* Your objective: Rewrite the listing below from the line containing "You are a computer-use" through the end, changing "favorites" to "bookmarks" and keeping everything else as is. Omit the pictures.

__________________________________________________

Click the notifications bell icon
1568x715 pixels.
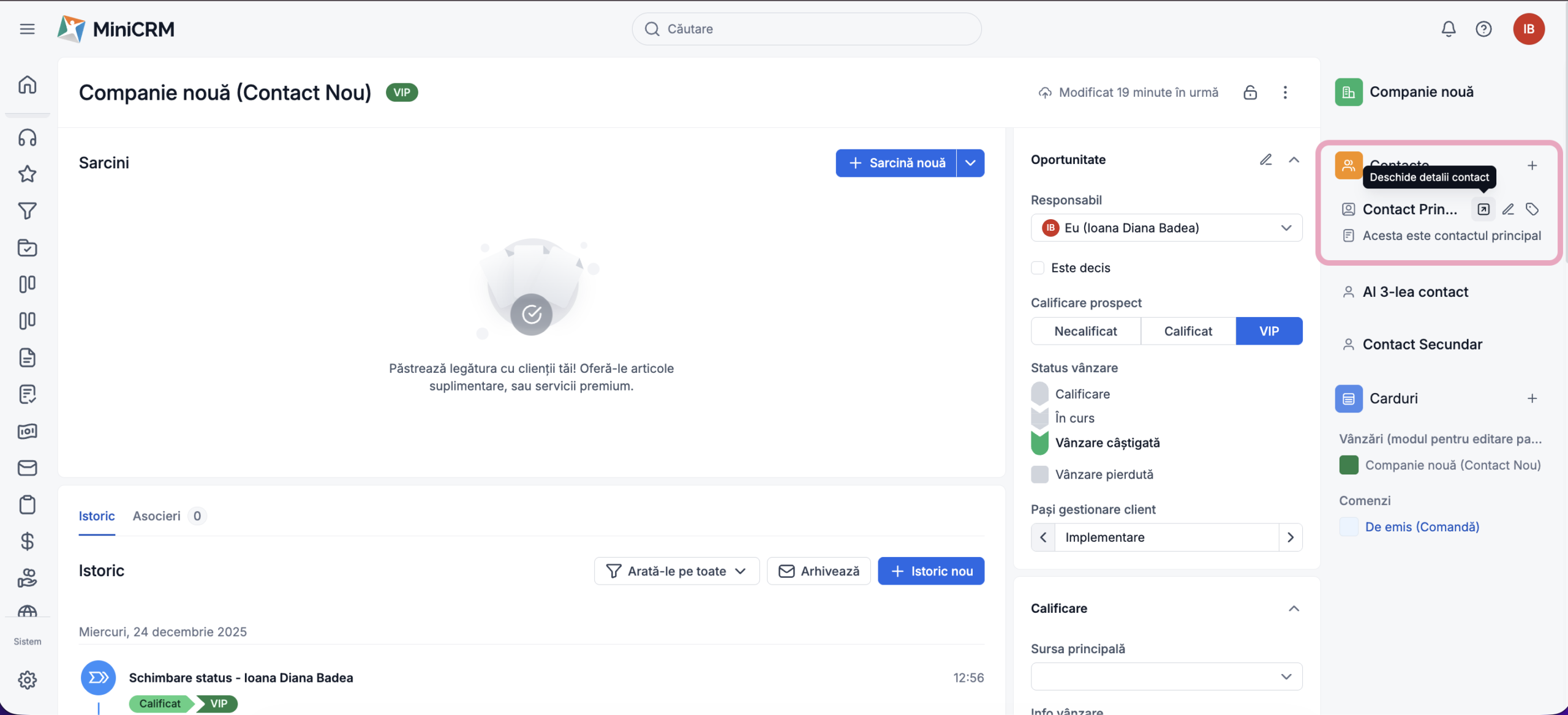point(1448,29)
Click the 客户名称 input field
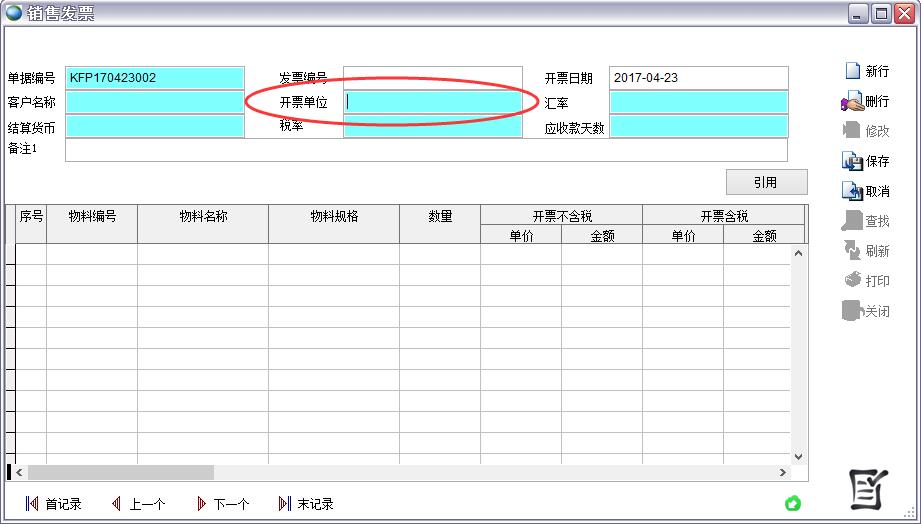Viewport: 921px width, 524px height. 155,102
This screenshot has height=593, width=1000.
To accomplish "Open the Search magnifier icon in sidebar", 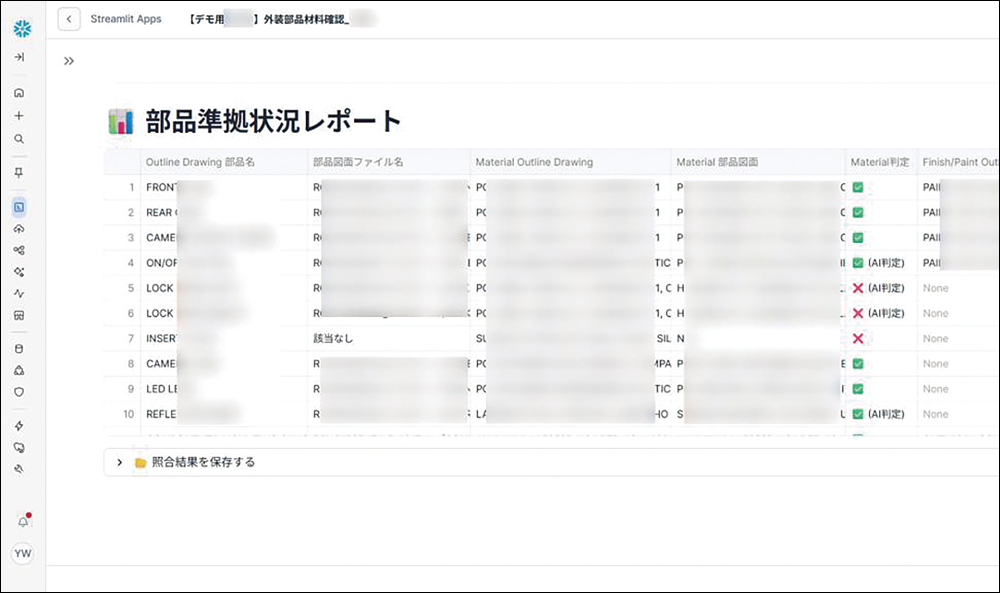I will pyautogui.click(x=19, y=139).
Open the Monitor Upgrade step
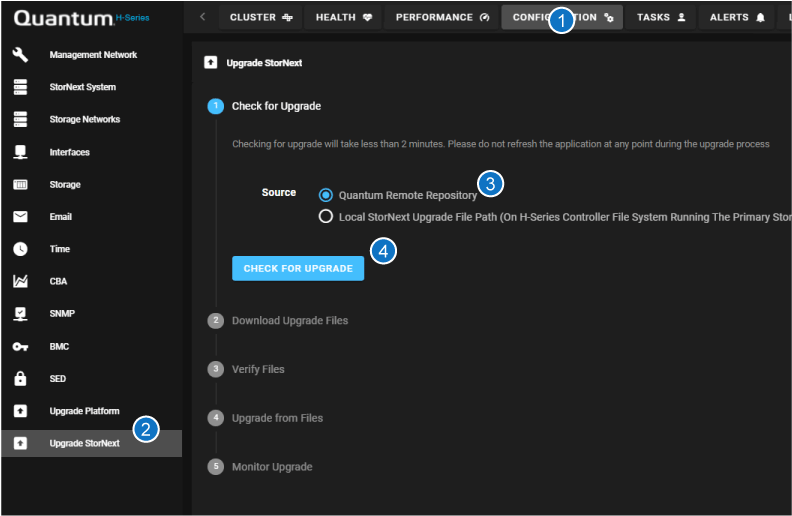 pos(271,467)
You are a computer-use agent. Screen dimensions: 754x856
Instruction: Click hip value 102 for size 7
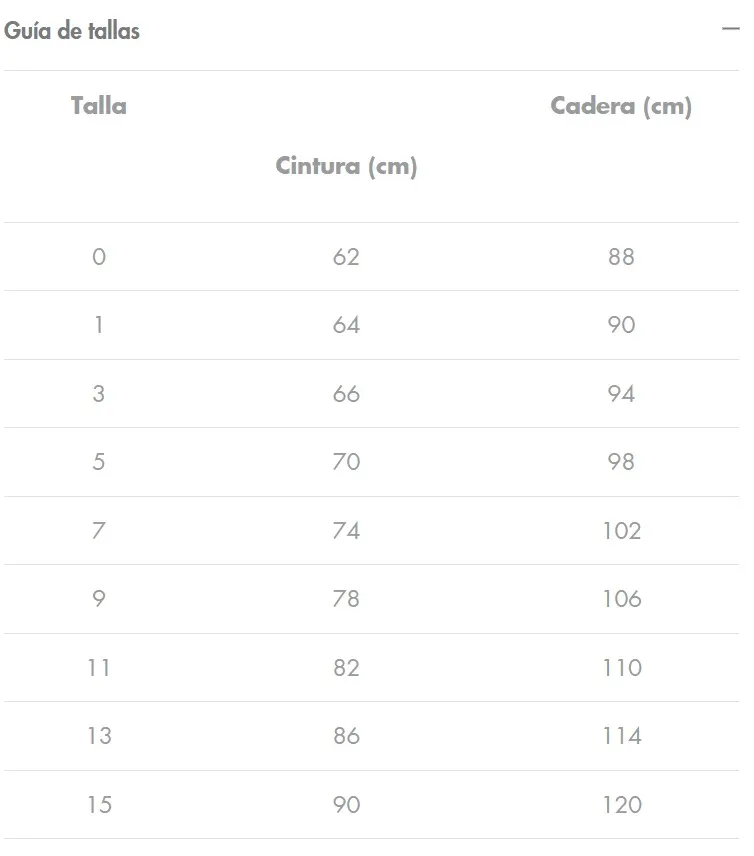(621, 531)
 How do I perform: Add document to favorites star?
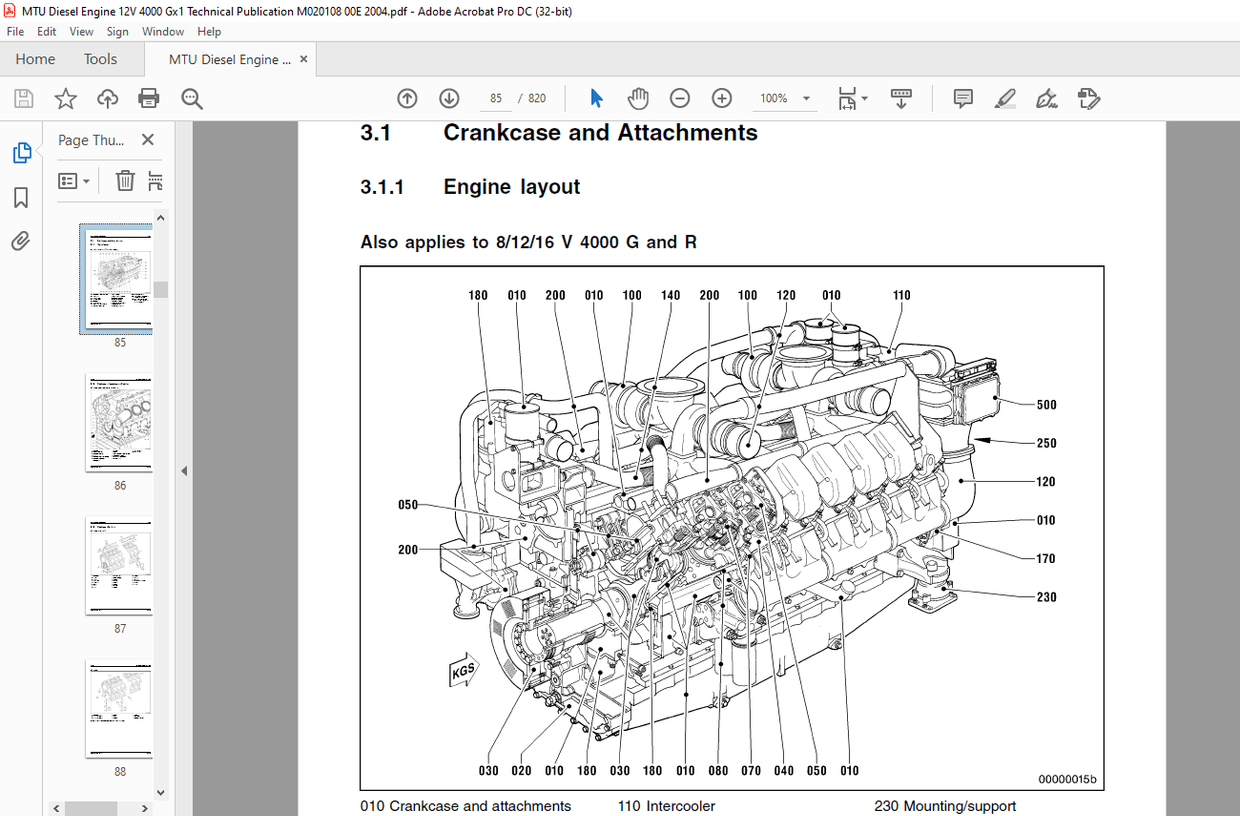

__________________________________________________

* Task output:
You are a computer-use agent. Screen dimensions: 754x856
Instruction: Click hip value 102 for size 7
(621, 531)
 How do I perform: Add document to bookmarks star?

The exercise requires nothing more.